- Seal
- Location in the North West
- Country: South Africa
- Province: North West
- District: Ngaka Modiri Molema
- Seat: Setlagole
- Wards: 14

Government
- • Type: Municipal council
- • Mayor: Matlhomola Jafta (African National Congress)

Area
- • Total: 4,884 km^{2} (1,886 sq mi)

Population (2011)
- • Total: 107,339
- • Density: 21.98/km^{2} (56.92/sq mi)

Racial makeup (2011)
- • Black African: 98.2%
- • Coloured: 0.7%
- • Indian/Asian: 0.2%
- • White: 0.7%

First languages (2011)
- • Tswana: 87.9%
- • Sotho: 3.7%
- • English: 2.0%
- • Xhosa: 1.9%
- • Other: 4.5%
- Time zone: UTC+2 (SAST)
- Municipal code: NW381

= Ratlou Local Municipality =

Ratlou Municipality (Mmasepala wa Ratlou), formerly Setla-Kgobi Municipality, is a local municipality within the Ngaka Modiri Molema District Municipality, in the North West province of South Africa.

==Main places==
The 2001 census divided the municipality into the following main places:

| Place | Code | Area (km^{2}) | Population | Most spoken language |
|---|---|---|---|---|
| Barolong Ba Ga Makgobi | 60601 | 309.22 | 2,141 | Tswana |
| Barolong Ba Ga Molefe Ba Moata | 60602 | 266.70 | 12,725 | Tswana |
| Barolong Boo Rashidi | 60603 | 56.33 | 42 | Tswana |
| Barolong Boo Ratlou Ba Ga Phoi | 60604 | 650.27 | 71,190 | Tswana |
| Batlharo Ba Ga Masibi | 60605 | 952.26 | 15,825 | Tswana |
| Remainder of the municipality | 60606 | 2,303.38 | 2,404 | Tswana |

== Politics ==

The municipal council consists of twenty-seven members elected by mixed-member proportional representation. Fourteen councillors are elected by first-past-the-post voting in fourteen wards, while the remaining thirteen are chosen from party lists so that the total number of party representatives is proportional to the number of votes received. In the election of 1 November 2021 the African National Congress (ANC) won a majority of nineteen seats on the council.
The following table shows the results of the election.

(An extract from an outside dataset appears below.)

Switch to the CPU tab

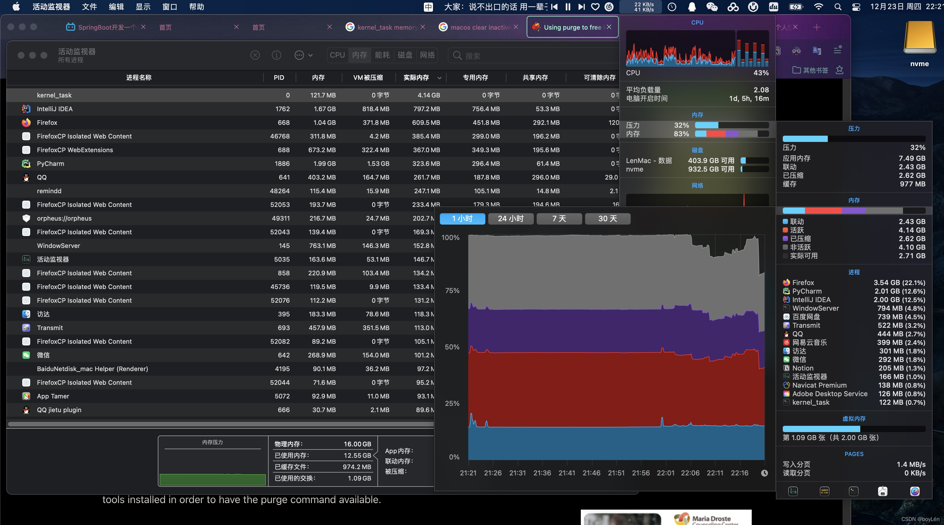[x=337, y=55]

| Party |  | Ward |  |  | List |  |  | Total seats |
| Votes | % | Seats | Votes | % | Seats |
|  | African National Congress | 13,443 | 68.00 | 14 | 13,338 | 67.65 | 5 | 19 |
|  | Economic Freedom Fighters | 2,421 | 12.25 | 0 | 2,519 | 12.78 | 3 | 3 |
|  | Forum for Service Delivery | 1,913 | 9.68 | 0 | 1,870 | 9.48 | 3 | 3 |
|  | Democratic Alliance | 819 | 4.14 | 0 | 791 | 4.01 | 1 | 1 |
|  | United Christian Democratic Party | 431 | 2.18 | 0 | 533 | 2.70 | 1 | 1 |
|  | Independent candidates | 289 | 1.46 | 0 |  |  |  | 0 |
|  | 3 other parties | 454 | 2.30 | 0 | 665 | 3.37 | 0 | 0 |
| Total |  | 19,770 | 100.00 | 14 | 19,716 | 100.00 | 13 | 27 |
| Valid votes |  | 19,770 | 97.44 |  | 19,716 | 97.16 |  |  |
| Invalid/blank votes |  | 520 | 2.56 |  | 577 | 2.84 |  |  |
| Total votes |  | 20,290 | 100.00 |  | 20,293 | 100.00 |  |  |
| Registered voters/turnout |  | 47,187 | 43.00 |  | 47,187 | 43.01 |  |  |

==Corruption==
In October 2023, a report unveiled numerous incidents of corruption in the municipality, with the municipality accused of having paid millions of rands for the installation of dysfunctional water tanks, over R4 million for the construction of two roads which were never built, and over R3 million for a stadium that was never built.